[Stored data entries]
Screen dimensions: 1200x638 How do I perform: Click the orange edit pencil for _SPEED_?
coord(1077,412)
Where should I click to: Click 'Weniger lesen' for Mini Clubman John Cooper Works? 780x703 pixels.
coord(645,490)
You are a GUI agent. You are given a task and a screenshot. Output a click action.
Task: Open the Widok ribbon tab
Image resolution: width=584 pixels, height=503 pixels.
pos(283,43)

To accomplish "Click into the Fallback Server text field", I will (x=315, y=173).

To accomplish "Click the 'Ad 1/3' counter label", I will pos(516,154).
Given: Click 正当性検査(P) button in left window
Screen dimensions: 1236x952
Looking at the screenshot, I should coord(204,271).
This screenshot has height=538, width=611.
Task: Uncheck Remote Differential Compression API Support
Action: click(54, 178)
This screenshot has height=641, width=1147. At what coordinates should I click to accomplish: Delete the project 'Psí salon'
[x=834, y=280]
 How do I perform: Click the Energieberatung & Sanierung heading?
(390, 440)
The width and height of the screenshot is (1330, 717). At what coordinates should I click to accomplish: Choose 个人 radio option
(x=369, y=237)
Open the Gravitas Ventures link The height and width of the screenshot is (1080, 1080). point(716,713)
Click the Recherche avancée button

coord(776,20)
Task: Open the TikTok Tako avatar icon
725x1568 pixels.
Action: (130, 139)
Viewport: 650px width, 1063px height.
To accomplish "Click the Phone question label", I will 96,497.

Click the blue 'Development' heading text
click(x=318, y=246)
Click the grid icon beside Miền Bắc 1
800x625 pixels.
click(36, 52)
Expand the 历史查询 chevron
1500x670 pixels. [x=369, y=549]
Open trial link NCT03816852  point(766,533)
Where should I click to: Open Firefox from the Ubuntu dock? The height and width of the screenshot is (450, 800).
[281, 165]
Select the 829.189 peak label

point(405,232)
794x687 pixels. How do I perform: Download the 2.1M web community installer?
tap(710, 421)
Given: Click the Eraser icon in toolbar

WHAT THIS TASK INVOLVES: Looking at the records above, how many lines contain "icon"? Only the number is needed.

ANSWER BELOW: 3